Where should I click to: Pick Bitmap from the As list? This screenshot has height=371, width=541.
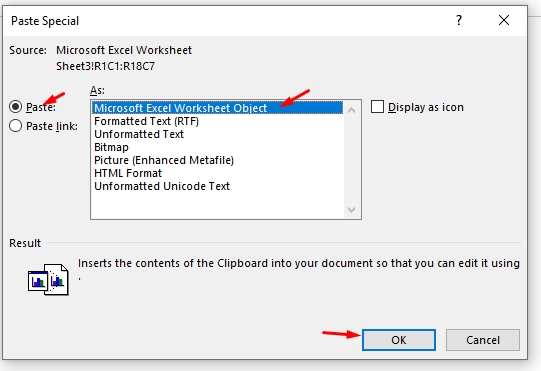point(111,147)
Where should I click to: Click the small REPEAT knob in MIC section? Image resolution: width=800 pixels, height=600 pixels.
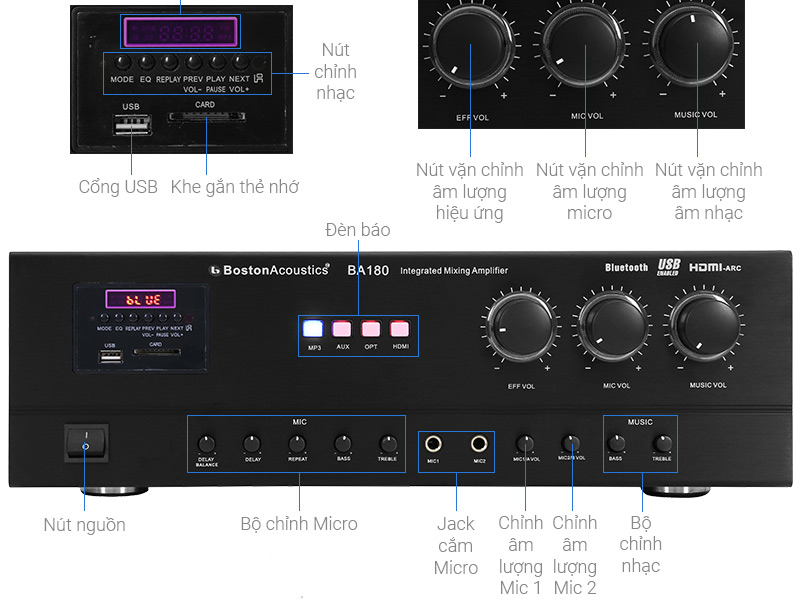pyautogui.click(x=298, y=443)
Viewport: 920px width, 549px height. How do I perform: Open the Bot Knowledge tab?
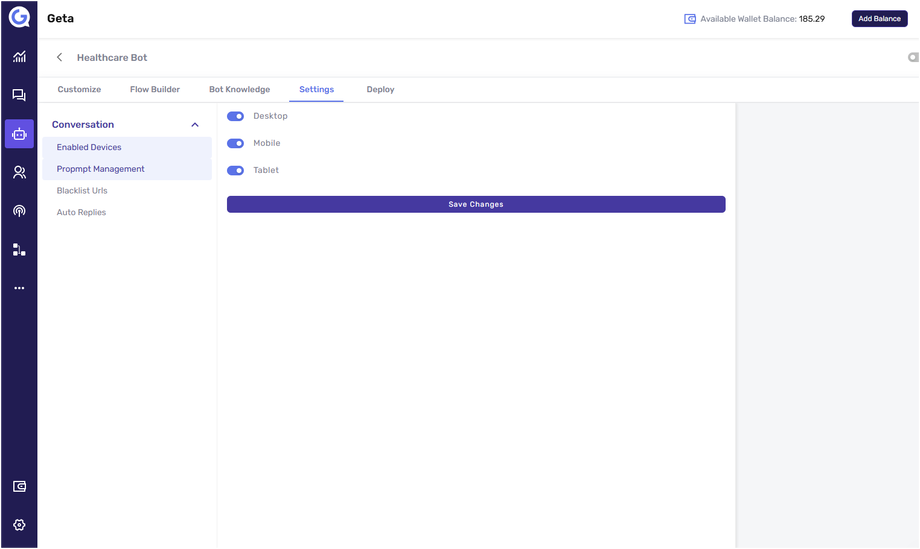[239, 90]
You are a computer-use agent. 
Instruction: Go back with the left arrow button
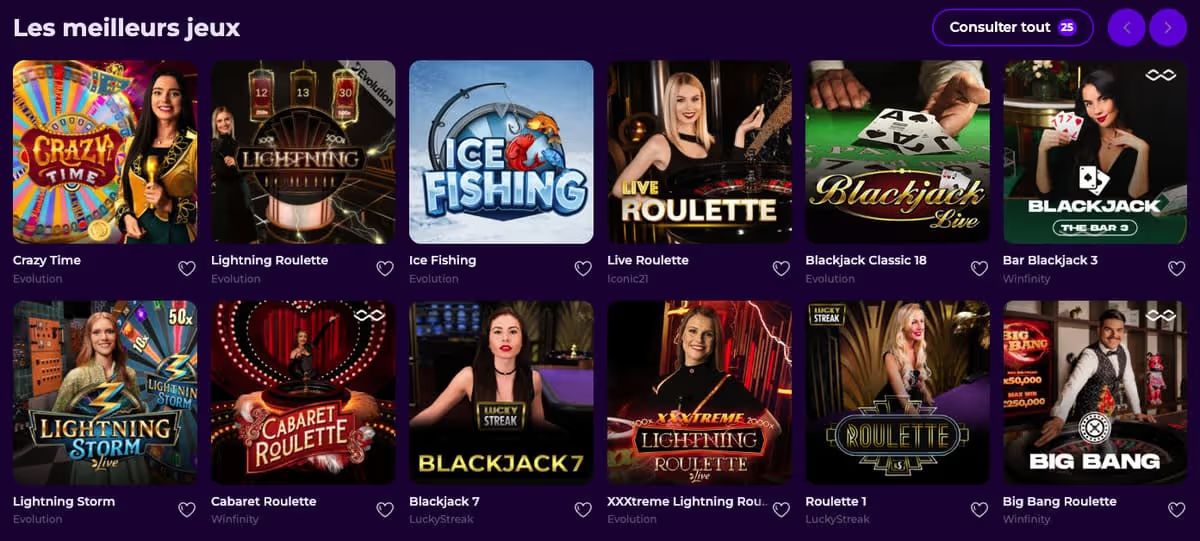[x=1127, y=28]
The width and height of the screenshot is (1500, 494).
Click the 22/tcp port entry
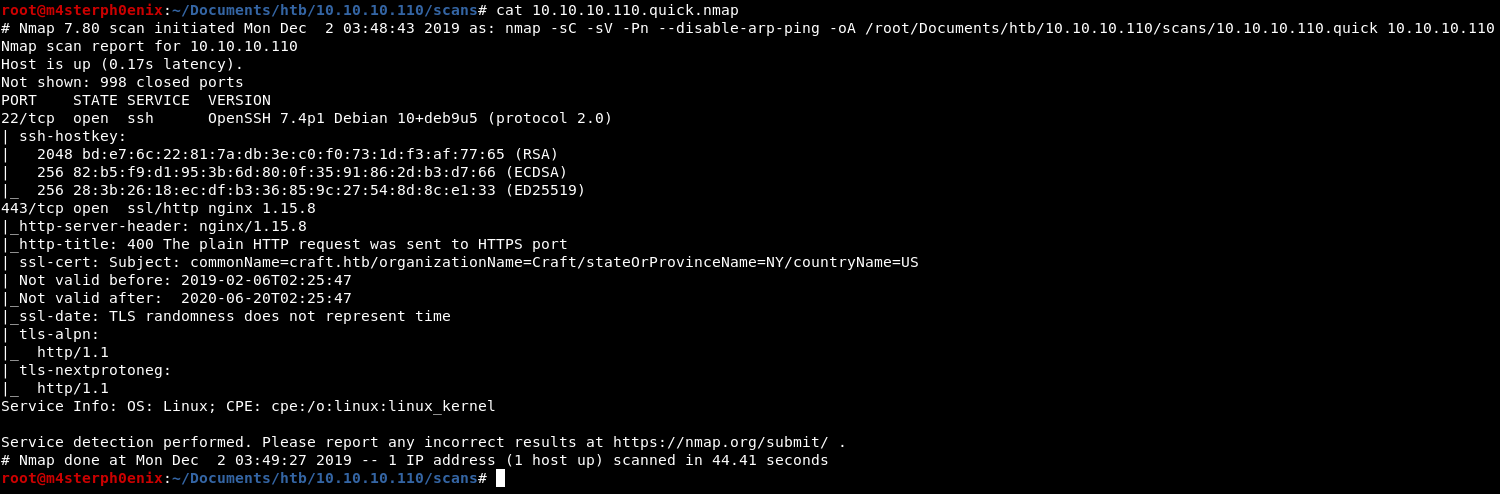pyautogui.click(x=28, y=118)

INSTRUCTIONS FOR THE TASK:
Take the line that holds "Viewport: 920px width, 549px" as the start and the last line of the data as the end. Copy only those lines exactly, both ends included, except the pictures.

ANSWER BOX:
Viewport: 920px width, 549px height. How do I perform: Open the Bot Knowledge tab?
[239, 90]
You are a computer-use agent. 
Instruction: Go back with the left arrow button
[x=1127, y=28]
The width and height of the screenshot is (1500, 494).
Click the 22/tcp port entry
pyautogui.click(x=28, y=118)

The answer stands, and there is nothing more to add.